## DOCUMENT SECTION:
--------------------------------

Periodic surveys of vertebrate populations of the Mariana Islands are important to formulating conservation strategies because the biodiversity of these small, oceanic islands is at extreme risk to threats from habitat loss and degradation, climate change, and invasive species, in particular the introduction of the brown treesnake (Boiga irregularis) from Guam (U.S. Fish and Wildlife Service [USFWS] 2005, Keppel et al. 2014). Tinian Island (hereafter, Tinian) has a long history of disturbance and habitat conversion dating from when the indigenous Chamorro people first reached the Mariana Islands around 2000 B.C., through Spanish colonization beginning in the sixteenth century, German and Japanese occupation in the early twentieth century, and continuing through World War II (WWII; Camp et al. 2012). Due to this history of anthropogenic disturbance, approximately 549 ha (or about 5% of Tinian) is currently covered by native limestone forest. Approximately 92% of other forest cover on the island is composed of mixed-secondary vegetation and invasive non-native tangantangan (Leucaena leucocephala) (Liu and Fischer 2006, Amidon 2009).
In 1983, the United States government, with the Department of the Navy (DoN) as lease manager, entered into a long-term lease agreement with the Commonwealth of the Northern Mariana Islands (CNMI) government. The DoN now leases 6,232 ha of terrestrial lands covering the northern two-thirds of Tinian that is used for military training exercises and is known as the Military Lease Area.
The first quantitative bird surveys on Tinian were conducted by the USFWS in 1982 (Engbring et al. 1986). Additional surveys were conducted in 1996 and 2008, and those data were analyzed in Lusk et al. (2000) and Camp et al. (2012), respectively. Camp et al. (2012) provides an analysis of avian population trends based upon the 1982, 1996, and 2008 surveys.

--------------------------------

## OBJECTIVE 1:
Decide whether each statement below agrees with the Tinian survey text. For each, answer yes or no and quote the words of the text that settle it.
(a) About 5% of Tinian is covered by native limestone forest.
(b) The long-term lease agreement was made in 1982.
(c) The Military Lease Area covers the southern two-thirds of Tinian.
## OBJECTIVE 2:
Reproduce the stretch of the Tinian survey text from "In 1983, the" through "Military Lease Area.", word for word.

## RECORD EXTRACTS:
--------------------------------

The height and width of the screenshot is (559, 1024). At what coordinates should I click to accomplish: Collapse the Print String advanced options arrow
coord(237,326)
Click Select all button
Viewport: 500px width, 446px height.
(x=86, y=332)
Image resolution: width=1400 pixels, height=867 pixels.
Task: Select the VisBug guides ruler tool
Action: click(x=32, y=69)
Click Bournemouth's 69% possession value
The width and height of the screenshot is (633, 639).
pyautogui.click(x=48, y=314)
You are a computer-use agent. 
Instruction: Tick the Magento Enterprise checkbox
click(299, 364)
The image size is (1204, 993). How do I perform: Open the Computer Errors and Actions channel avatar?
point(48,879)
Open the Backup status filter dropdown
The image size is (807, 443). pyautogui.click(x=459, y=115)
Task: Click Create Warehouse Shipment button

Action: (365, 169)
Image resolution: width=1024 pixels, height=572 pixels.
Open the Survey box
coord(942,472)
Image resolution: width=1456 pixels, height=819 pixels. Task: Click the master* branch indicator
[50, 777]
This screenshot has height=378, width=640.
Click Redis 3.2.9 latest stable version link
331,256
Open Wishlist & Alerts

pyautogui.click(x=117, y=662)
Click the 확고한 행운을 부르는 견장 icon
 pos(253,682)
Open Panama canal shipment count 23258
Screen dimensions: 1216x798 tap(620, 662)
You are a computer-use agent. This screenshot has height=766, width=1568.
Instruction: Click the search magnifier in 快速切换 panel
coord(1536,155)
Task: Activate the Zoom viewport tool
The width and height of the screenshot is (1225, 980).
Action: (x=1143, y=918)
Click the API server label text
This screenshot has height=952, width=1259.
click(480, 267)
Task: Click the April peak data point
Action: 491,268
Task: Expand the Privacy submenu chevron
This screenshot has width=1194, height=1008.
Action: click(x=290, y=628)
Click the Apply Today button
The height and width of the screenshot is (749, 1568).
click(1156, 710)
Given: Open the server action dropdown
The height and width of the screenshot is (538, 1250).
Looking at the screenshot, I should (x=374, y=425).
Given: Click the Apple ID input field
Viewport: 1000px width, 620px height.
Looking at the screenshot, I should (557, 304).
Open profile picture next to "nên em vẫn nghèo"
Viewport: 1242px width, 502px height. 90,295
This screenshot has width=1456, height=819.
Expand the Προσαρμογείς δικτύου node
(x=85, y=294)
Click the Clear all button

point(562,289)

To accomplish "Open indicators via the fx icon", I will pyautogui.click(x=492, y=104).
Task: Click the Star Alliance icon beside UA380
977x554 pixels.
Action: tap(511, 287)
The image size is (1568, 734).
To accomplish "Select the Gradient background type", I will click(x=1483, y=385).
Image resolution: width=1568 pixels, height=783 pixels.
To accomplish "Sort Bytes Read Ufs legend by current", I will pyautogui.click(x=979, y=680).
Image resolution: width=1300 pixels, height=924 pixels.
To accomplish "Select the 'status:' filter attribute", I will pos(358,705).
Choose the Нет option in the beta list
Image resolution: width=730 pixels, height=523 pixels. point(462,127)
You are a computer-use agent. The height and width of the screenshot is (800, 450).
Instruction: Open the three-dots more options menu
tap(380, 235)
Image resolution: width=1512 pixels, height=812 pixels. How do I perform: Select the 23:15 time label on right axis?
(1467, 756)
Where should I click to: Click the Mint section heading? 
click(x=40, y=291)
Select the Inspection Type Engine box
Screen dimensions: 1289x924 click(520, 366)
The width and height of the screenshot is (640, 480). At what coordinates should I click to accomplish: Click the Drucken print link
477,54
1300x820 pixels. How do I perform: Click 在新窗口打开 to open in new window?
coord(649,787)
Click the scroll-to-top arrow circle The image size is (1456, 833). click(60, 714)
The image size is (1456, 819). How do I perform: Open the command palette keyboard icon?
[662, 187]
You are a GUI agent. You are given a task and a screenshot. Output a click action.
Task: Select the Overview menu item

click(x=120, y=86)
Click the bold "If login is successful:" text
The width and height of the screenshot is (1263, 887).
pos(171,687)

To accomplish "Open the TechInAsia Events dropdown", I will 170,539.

--------------------------------

## ANSWER 1:
(a) Yes: "approximately 549 ha (or about 5% of Tinian) is currently covered by native limestone forest"
(b) No: "In 1983, the United States government"
(c) No: "covering the northern two-thirds of Tinian"

## ANSWER 2:
In 1983, the United States government, with the Department of the Navy (DoN) as lease manager, entered into a long-term lease agreement with the Commonwealth of the Northern Mariana Islands (CNMI) government. The DoN now leases 6,232 ha of terrestrial lands covering the northern two-thirds of Tinian that is used for military training exercises and is known as the Military Lease Area.